Vivir descomplicado
Se escucha mucho últimamente el palabro «descomplicarse». Palabro, que no palabra, además de por no estar recogido en el diccionario de la RAE, por lo artificioso de su construcción y lo espantoso de su significado. Porque descomplicarse quiere significar no rayarse, ir de tranqui, pasar de todo lo que no le compete a uno, evitar el compromiso. En suma, no involucrarse en nada que no sea el propio bienestar. Pues qué bien.

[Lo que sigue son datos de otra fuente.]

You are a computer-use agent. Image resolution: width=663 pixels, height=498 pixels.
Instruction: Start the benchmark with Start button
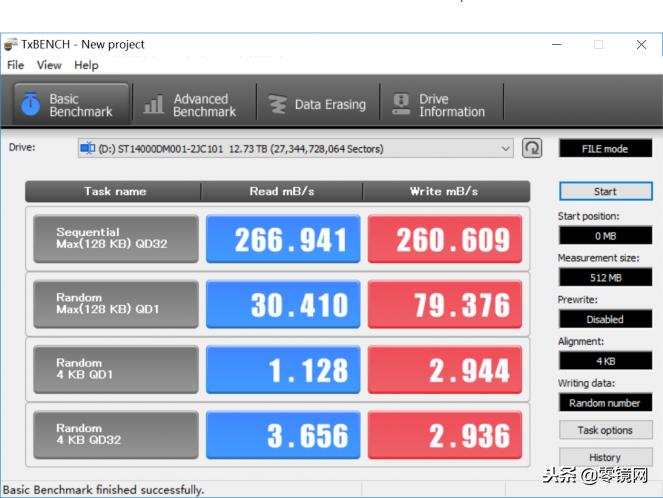(x=604, y=191)

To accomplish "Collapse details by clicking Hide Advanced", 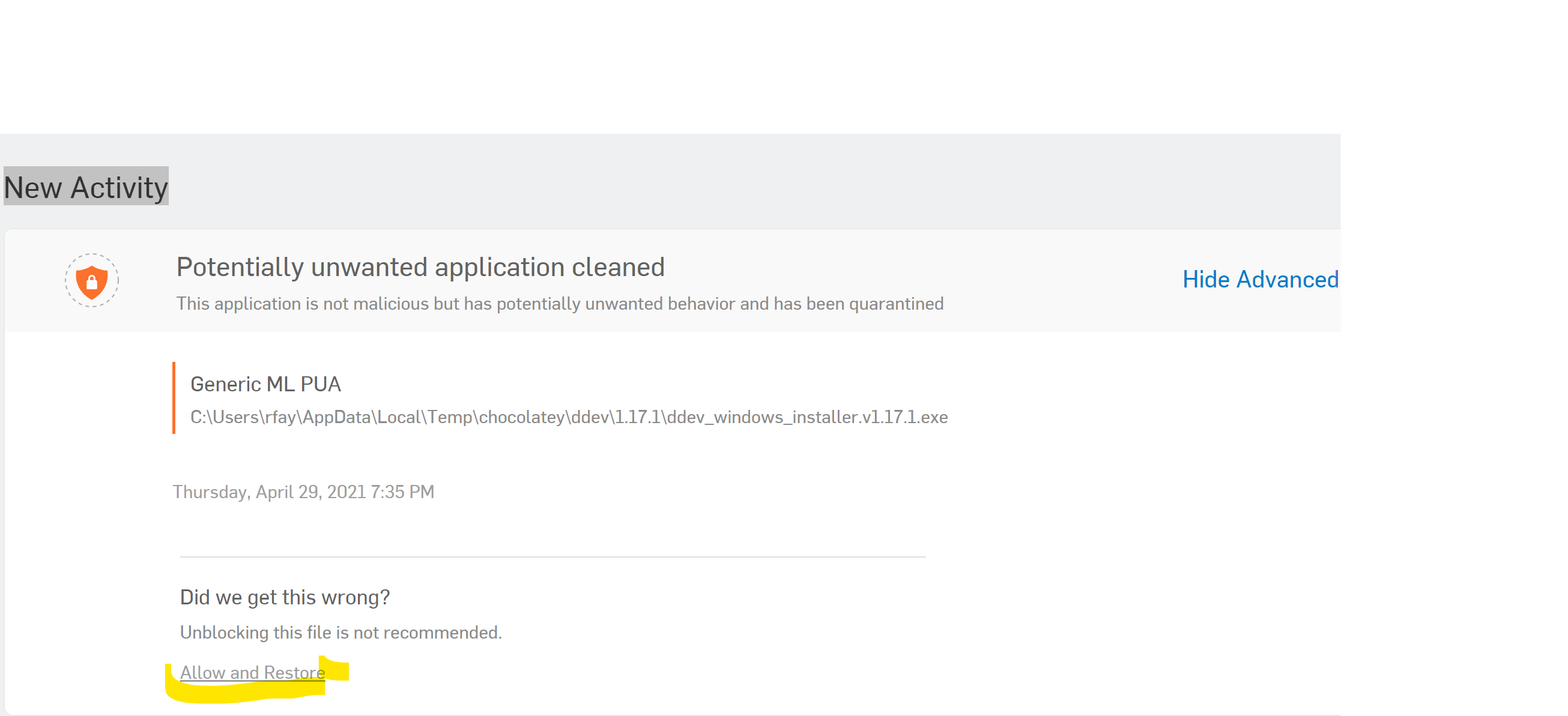I will tap(1259, 279).
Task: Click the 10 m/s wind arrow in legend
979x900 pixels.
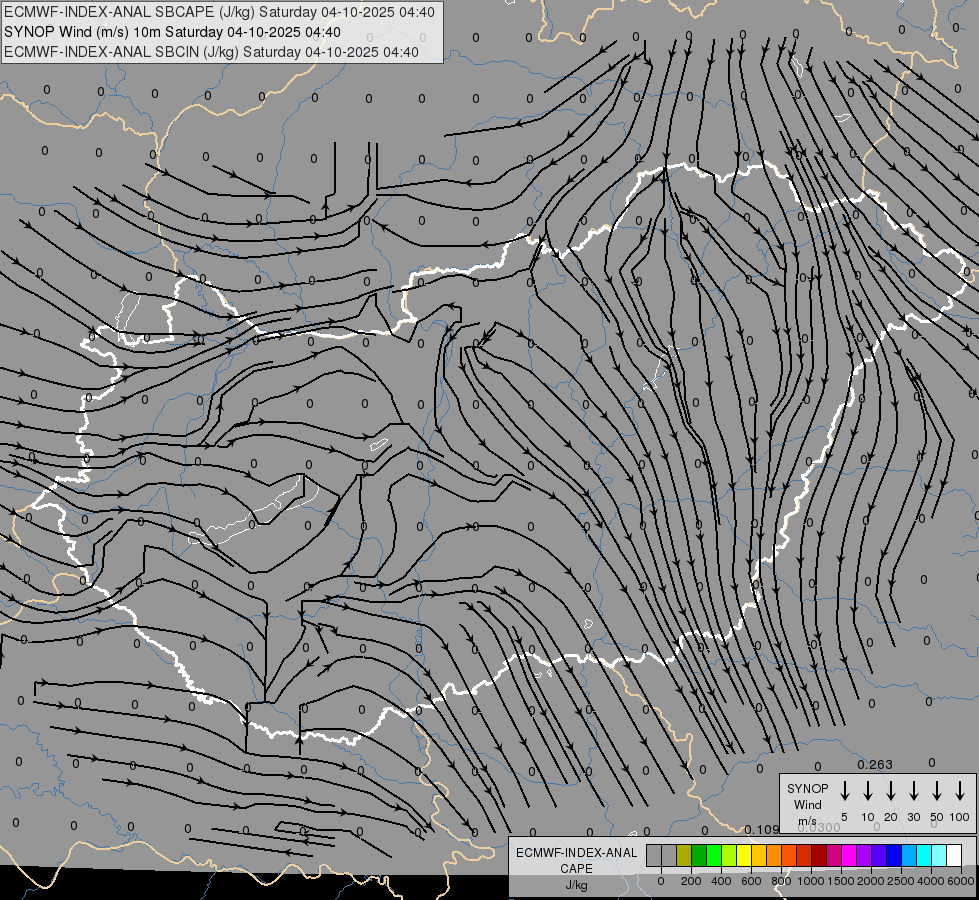Action: pos(868,791)
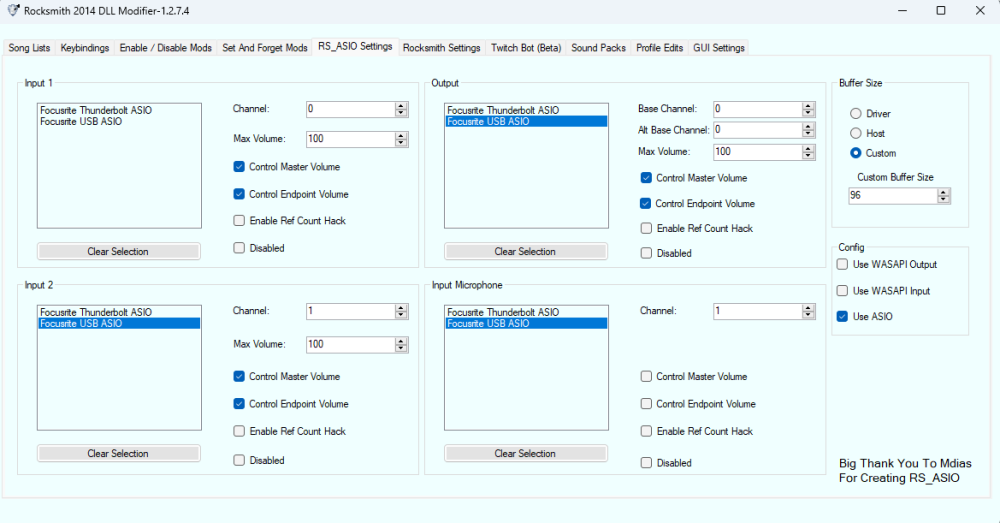Select Focusrite Thunderbolt ASIO in Output list
The height and width of the screenshot is (523, 1000).
[x=503, y=110]
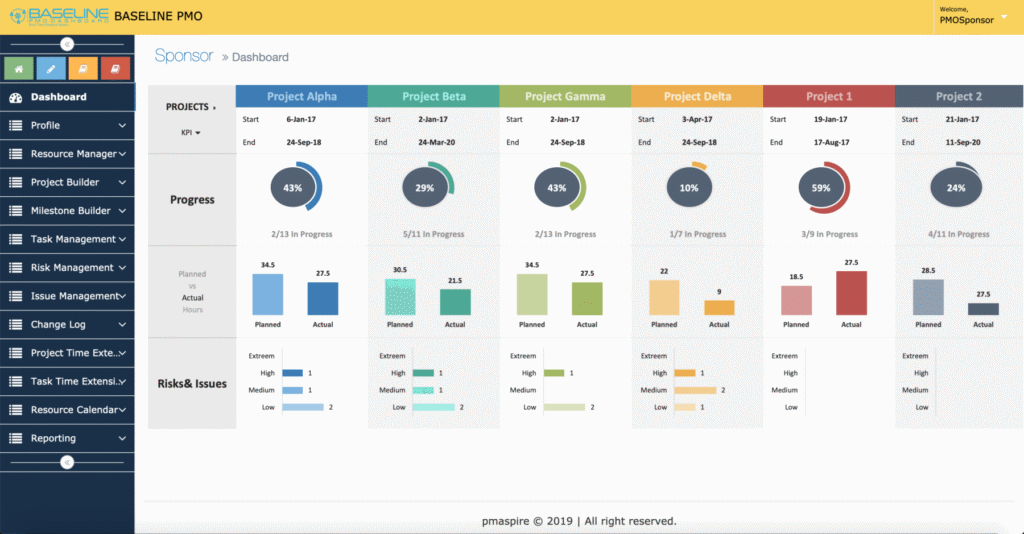Open the Task Management menu
The width and height of the screenshot is (1024, 534).
click(72, 240)
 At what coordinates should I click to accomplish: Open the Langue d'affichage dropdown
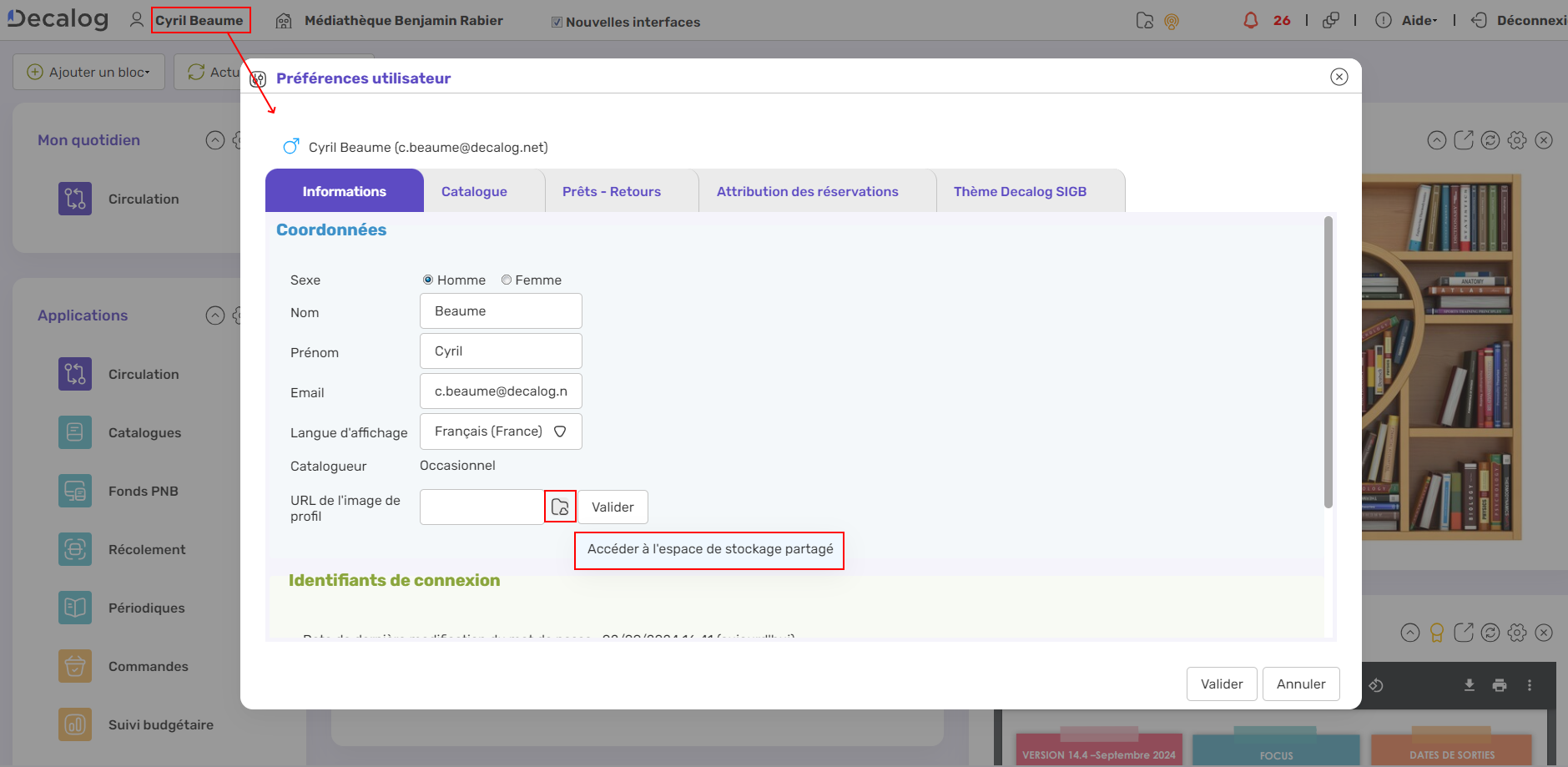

Hace unos años, un viejo conocido me confesó lleno de gozo, tras lograr una prejubilación muy ventajosa (y temprana) por la que llevaba tiempo peleando, que por fin había logrado el gran objetivo de su vida: no tener que madrugar. La anécdota, les aseguro que real, me sigue provocando algo parecido a la vergüenza ajena cada vez que la recuerdo. Huelga decir que a este sujeto jamás le conocí actividad alguna relacionada con procurar el bien a los demás. Un campeón en el refinado arte de vivir descomplicado.
Frente a este horrendo palabro, frente a este perverso concepto, yo opongo otro que, además de ser su contrario, a mí me parece la palabra —esta sí lo es— más hermosa del castellano: desvivirse. Desvivirse (DRAE: Mostrar incesante y vivo interés, solicitud y amor por alguien o algo) es no guardarse nada, es darlo todo, es arriesgar, aventurarse, salir de sí, vivir para otros. Es renunciar a la propia vida para hacer vivir a los que te rodean. Es madrugar para los demás.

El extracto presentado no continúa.